Justin Favela’s “Gracias, Gracias, Thank You, Thank You” is a delightfully smart critique on contemporary commerce and the art world in general. By adopting traditional piñata ruffled tissue paper and cardboard construction, Favela uses what is considered a lowly paper craft from Mexican culture to interrogate the more lofty economic and social expectations of those who look at art’s objects in galleries.
Central to that examination is “Gracias” a fragile fruit stand sculpture displaying bright, tissue paper oranges. Like the exhibit’s longer title with its multiplied declarations of gratitude that also convey a subtext of financial need within a polite but limited conversation, this work is a subtle bid for deeper queries around direct cultural exchange. A fruit stand in local Latino culture is a place of meeting as well as commerce. Building on previous works like his public “Family Fiestas” performances held at art sites such as Michael Heizer’s “Double Negative” in Nevada, Favela’s “Gracias” offers the art gallery as a similar place for communal interaction.

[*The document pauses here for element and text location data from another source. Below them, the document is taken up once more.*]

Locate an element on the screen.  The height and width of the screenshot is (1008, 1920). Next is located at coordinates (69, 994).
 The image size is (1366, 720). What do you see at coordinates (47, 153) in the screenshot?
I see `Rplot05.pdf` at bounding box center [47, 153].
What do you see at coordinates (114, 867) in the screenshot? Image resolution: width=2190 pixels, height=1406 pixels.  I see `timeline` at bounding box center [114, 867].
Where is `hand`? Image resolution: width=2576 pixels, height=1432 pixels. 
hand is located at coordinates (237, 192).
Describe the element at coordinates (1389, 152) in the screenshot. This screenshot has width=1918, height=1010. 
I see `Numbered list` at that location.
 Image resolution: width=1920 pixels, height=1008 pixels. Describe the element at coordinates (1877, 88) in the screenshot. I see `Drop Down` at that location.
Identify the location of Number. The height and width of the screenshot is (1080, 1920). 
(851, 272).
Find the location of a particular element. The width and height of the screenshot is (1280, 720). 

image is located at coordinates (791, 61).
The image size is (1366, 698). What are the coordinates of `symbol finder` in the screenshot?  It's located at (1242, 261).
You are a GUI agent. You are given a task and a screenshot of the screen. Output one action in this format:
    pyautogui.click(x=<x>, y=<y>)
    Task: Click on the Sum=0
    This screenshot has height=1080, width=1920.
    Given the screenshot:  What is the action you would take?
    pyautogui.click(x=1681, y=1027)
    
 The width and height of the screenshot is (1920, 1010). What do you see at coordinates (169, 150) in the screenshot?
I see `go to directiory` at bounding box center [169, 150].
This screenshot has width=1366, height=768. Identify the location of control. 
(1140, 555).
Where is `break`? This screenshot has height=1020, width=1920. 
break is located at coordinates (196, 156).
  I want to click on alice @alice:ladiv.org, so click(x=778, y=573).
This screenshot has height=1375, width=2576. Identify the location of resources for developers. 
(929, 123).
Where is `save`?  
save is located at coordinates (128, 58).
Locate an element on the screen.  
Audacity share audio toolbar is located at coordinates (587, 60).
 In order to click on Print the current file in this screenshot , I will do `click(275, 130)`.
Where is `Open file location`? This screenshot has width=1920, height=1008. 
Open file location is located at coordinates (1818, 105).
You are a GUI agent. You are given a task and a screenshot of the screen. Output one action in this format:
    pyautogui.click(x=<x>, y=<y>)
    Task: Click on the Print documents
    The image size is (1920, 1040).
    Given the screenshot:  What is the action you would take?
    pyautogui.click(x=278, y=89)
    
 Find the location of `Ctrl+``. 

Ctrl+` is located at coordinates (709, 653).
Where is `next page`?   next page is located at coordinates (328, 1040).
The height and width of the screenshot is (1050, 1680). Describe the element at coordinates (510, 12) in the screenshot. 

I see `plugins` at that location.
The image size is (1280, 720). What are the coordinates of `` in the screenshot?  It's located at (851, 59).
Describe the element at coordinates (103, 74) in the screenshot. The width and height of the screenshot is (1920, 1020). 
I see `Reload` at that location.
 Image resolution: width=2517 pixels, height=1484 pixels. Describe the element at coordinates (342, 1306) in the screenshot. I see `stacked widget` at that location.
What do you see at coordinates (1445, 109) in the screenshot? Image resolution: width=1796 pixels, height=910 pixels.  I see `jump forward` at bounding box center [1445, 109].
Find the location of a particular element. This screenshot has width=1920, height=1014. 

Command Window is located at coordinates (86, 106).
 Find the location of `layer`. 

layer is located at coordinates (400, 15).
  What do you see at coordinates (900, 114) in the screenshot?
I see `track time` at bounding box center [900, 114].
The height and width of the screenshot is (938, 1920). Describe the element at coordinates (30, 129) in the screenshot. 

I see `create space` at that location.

Within art’s meeting place however, Favela’s piñata sculptures suggest there are larger social realities to be addressed and considered. Indeed, his frilly sculptures exhibit an awareness of their piñata-dom role in society: to be beaten unrelentingly until they spill out all that they contain for others to consume. The colorful Sesame Street character “Big Bird” lies in a dejected, splayed heap on the floor, awaiting its turn to be strung up and battered. The rainbow-colored “Donkey Piñata” sags hopelessly from its suspending rope. In its helpless four-footed droop we see suggestions of Maurizio Cattelan’s suspended taxidermied horses, tapped and unable to escape situations they had no part in creating. Favela’s party piñatas are a similarly haunting metaphor dressed up in party colors. It’s a good insight for a time when the human costs of broad public policy decisions affecting so many lives are being glossed over.